**Activity**
No line of the records may be dropped; print them all again exactly.

**Task input**
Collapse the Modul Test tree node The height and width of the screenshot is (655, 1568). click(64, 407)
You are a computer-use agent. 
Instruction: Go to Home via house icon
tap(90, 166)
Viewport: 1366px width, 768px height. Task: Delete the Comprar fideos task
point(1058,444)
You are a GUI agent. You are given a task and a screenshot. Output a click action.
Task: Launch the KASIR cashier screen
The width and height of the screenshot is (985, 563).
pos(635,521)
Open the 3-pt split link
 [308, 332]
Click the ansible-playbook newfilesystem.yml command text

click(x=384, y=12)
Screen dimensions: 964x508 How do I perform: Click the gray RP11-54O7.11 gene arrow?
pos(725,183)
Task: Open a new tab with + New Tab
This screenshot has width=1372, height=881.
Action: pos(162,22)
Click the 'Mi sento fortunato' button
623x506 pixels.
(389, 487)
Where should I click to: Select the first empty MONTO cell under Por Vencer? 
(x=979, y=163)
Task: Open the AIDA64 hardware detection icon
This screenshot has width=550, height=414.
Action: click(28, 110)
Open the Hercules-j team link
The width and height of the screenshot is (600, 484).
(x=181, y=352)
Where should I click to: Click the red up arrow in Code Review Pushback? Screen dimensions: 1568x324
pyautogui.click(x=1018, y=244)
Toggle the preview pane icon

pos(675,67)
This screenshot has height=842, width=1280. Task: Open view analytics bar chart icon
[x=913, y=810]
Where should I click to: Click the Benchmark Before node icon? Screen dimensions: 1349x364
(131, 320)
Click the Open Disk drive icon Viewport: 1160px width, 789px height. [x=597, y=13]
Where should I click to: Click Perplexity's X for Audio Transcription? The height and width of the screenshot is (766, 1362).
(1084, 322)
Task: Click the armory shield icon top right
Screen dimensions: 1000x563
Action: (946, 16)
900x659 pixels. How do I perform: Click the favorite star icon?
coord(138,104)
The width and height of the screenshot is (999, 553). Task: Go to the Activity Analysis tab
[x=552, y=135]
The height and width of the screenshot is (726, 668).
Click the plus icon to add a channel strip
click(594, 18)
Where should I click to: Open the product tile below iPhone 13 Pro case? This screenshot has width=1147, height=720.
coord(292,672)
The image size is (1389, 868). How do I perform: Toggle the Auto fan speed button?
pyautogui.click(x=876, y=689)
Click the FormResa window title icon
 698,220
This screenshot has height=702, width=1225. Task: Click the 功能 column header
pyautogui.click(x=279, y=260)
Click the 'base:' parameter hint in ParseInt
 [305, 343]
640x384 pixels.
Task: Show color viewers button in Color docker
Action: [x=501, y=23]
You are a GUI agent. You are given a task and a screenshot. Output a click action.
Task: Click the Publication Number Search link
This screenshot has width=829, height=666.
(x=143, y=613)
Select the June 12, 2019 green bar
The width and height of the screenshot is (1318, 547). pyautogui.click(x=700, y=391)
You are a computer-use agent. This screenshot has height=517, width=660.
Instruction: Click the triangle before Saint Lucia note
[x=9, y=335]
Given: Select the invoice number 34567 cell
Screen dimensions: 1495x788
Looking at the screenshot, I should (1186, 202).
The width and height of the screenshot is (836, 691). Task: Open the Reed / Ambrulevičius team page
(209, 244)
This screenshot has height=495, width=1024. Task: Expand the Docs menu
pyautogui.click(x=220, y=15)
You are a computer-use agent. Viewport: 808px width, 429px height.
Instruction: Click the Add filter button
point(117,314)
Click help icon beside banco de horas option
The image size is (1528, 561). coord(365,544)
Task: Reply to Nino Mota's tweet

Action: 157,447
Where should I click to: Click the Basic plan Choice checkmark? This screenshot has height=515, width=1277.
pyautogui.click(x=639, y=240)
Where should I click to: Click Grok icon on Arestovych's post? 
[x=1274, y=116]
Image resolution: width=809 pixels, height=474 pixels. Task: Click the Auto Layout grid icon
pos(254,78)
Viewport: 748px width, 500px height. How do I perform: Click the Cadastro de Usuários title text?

**Task output**
Collapse the Modul Test tree node The height and width of the screenshot is (655, 1568). click(64, 407)
You are a computer-use agent. 
Instruction: Go to Home via house icon
tap(90, 166)
Viewport: 1366px width, 768px height. Task: Delete the Comprar fideos task
point(1058,444)
You are a GUI agent. You are given a task and a screenshot. Output a click action.
Task: Launch the KASIR cashier screen
The width and height of the screenshot is (985, 563).
pos(635,521)
Open the 3-pt split link
 [308, 332]
Click the ansible-playbook newfilesystem.yml command text

click(x=384, y=12)
Screen dimensions: 964x508 How do I perform: Click the gray RP11-54O7.11 gene arrow?
pos(725,183)
Task: Open a new tab with + New Tab
This screenshot has width=1372, height=881.
Action: pos(162,22)
Click the 'Mi sento fortunato' button
623x506 pixels.
(389, 487)
Where should I click to: Select the first empty MONTO cell under Por Vencer? 
(x=979, y=163)
Task: Open the AIDA64 hardware detection icon
This screenshot has width=550, height=414.
Action: click(28, 110)
Open the Hercules-j team link
The width and height of the screenshot is (600, 484).
(x=181, y=352)
Where should I click to: Click the red up arrow in Code Review Pushback? Screen dimensions: 1568x324
pyautogui.click(x=1018, y=244)
Toggle the preview pane icon

pos(675,67)
This screenshot has height=842, width=1280. Task: Open view analytics bar chart icon
[x=913, y=810]
Where should I click to: Click the Benchmark Before node icon? Screen dimensions: 1349x364
(131, 320)
Click the Open Disk drive icon Viewport: 1160px width, 789px height. [x=597, y=13]
Where should I click to: Click Perplexity's X for Audio Transcription? The height and width of the screenshot is (766, 1362).
(1084, 322)
Task: Click the armory shield icon top right
Screen dimensions: 1000x563
Action: (946, 16)
900x659 pixels. How do I perform: Click the favorite star icon?
coord(138,104)
The width and height of the screenshot is (999, 553). Task: Go to the Activity Analysis tab
[x=552, y=135]
The height and width of the screenshot is (726, 668).
Click the plus icon to add a channel strip
click(594, 18)
Where should I click to: Open the product tile below iPhone 13 Pro case? This screenshot has width=1147, height=720.
coord(292,672)
The image size is (1389, 868). How do I perform: Toggle the Auto fan speed button?
pyautogui.click(x=876, y=689)
Click the FormResa window title icon
 698,220
This screenshot has height=702, width=1225. Task: Click the 功能 column header
pyautogui.click(x=279, y=260)
Click the 'base:' parameter hint in ParseInt
 [305, 343]
640x384 pixels.
Task: Show color viewers button in Color docker
Action: [x=501, y=23]
You are a GUI agent. You are given a task and a screenshot. Output a click action.
Task: Click the Publication Number Search link
This screenshot has width=829, height=666.
(x=143, y=613)
Select the June 12, 2019 green bar
The width and height of the screenshot is (1318, 547). pyautogui.click(x=700, y=391)
You are a computer-use agent. This screenshot has height=517, width=660.
Instruction: Click the triangle before Saint Lucia note
[x=9, y=335]
Given: Select the invoice number 34567 cell
Screen dimensions: 1495x788
Looking at the screenshot, I should (1186, 202).
The width and height of the screenshot is (836, 691). Task: Open the Reed / Ambrulevičius team page
(209, 244)
This screenshot has height=495, width=1024. Task: Expand the Docs menu
pyautogui.click(x=220, y=15)
You are a computer-use agent. Viewport: 808px width, 429px height.
Instruction: Click the Add filter button
point(117,314)
Click help icon beside banco de horas option
The image size is (1528, 561). coord(365,544)
Task: Reply to Nino Mota's tweet

Action: 157,447
Where should I click to: Click the Basic plan Choice checkmark? This screenshot has height=515, width=1277.
pyautogui.click(x=639, y=240)
Where should I click to: Click Grok icon on Arestovych's post? 
[x=1274, y=116]
Image resolution: width=809 pixels, height=474 pixels. Task: Click the Auto Layout grid icon
pos(254,78)
Viewport: 748px width, 500px height. How do I perform: Click the Cadastro de Usuários title text?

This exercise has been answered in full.